Hungry for some rights
With an increasing number of people falling below the poverty line – without any social safety nets in place – the number of hungry men, women and children has rapidly increased in the last decade.
The extreme disparity between the rich and poor, a lack of employment opportunities and a serious shortage of skilled labour has caused a rise in the number of hungry people in the country.
The cost of living
Factory owners hire workers on a contractual basis and avoid offering them benefits awarded to full-time employees, especially in Karachi. This forces workers into a cycle of poverty.
There is a huge influx of unskilled labour in Karachi from the rest of the country. A big chunk of workers’ salaries are spent on housing, costly transport and acquiring clean drinking water. Another large portion is spent on health, which again is also expensive, sub-standard and unregulated –partly because it is private and partly due to quacks.
The plight of industrial workers and agricultural labourers
At the end of the day, the industrial worker who hardly earns Rs7,000 in wages, ends up spending most of his money on himself. His family, which numbers eight people on average, hardly get any cash for food. Most women and children live in villages, where they do not have either health or education facilities.
Villages have a large population of female agricultural workers. Due to hard labour, childbearing and a lack of nutritious food, women are developing severe deficiencies and anaemia. Since women are the backbone of agriculture, their nutrition is an important factor in production. My observation in Sindh, most recently, is that most children (almost 90 per cent) are suffering from severe malnutrition and stunted growth. Almost 100 per cent of women have severe anaemia, malnutrition and serious calcium deficiency. Male agricultural workers also have moderate anemia and protein calorie malnutrition.
It seems that the waderas (landed elite) think of agricultural workers as dispensible commodities, merely cheap labour. In Sindh, the most vulnerable people have to be the women and children working in agriculture. Often, the men go to cities like Karachi to become unskilled industrial labourers. The link between hunger and injustice, with regard to elitist industrialists and exploitative landlords is directly responsible for the sheer ugly, screaming picture of death and disease because of hunger in Sindh.

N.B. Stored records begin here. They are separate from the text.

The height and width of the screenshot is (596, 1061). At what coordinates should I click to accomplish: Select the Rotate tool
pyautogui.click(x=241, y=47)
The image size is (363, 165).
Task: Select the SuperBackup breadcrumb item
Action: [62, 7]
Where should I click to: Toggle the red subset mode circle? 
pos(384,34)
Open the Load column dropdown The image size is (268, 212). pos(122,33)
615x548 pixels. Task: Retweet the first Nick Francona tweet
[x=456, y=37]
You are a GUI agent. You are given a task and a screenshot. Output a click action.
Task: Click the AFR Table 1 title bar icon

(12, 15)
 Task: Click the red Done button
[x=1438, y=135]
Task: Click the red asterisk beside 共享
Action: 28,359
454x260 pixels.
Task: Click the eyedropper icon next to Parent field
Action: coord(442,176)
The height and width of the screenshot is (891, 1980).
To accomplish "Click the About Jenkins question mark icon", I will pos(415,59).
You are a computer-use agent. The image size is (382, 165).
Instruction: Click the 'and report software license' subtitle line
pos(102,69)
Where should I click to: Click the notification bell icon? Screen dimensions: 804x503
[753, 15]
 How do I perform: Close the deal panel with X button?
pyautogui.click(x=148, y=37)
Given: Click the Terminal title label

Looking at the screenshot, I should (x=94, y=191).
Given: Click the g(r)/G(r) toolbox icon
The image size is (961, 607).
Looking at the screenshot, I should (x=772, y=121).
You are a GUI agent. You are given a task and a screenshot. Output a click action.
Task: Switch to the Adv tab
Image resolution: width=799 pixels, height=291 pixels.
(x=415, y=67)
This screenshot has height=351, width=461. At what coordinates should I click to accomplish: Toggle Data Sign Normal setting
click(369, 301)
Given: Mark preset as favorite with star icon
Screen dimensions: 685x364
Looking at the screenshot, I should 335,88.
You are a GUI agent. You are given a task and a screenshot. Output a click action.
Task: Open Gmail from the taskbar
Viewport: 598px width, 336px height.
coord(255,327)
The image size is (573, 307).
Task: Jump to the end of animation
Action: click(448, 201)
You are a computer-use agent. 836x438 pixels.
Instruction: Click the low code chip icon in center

No industrial policies, fancy speeches or ad hoc promises by elitist rulers will bring any relief to the hungry or poor of Pakistan. Labour laws have to be implemented by the elected government, otherwise there will be God’s justice only. The floods have worsened the state of hunger and the government will not be able to handle the hunger riots, which will worsen in Sindh. Already, the statistics for daily deaths due to riots for Watan cards is at least two per day.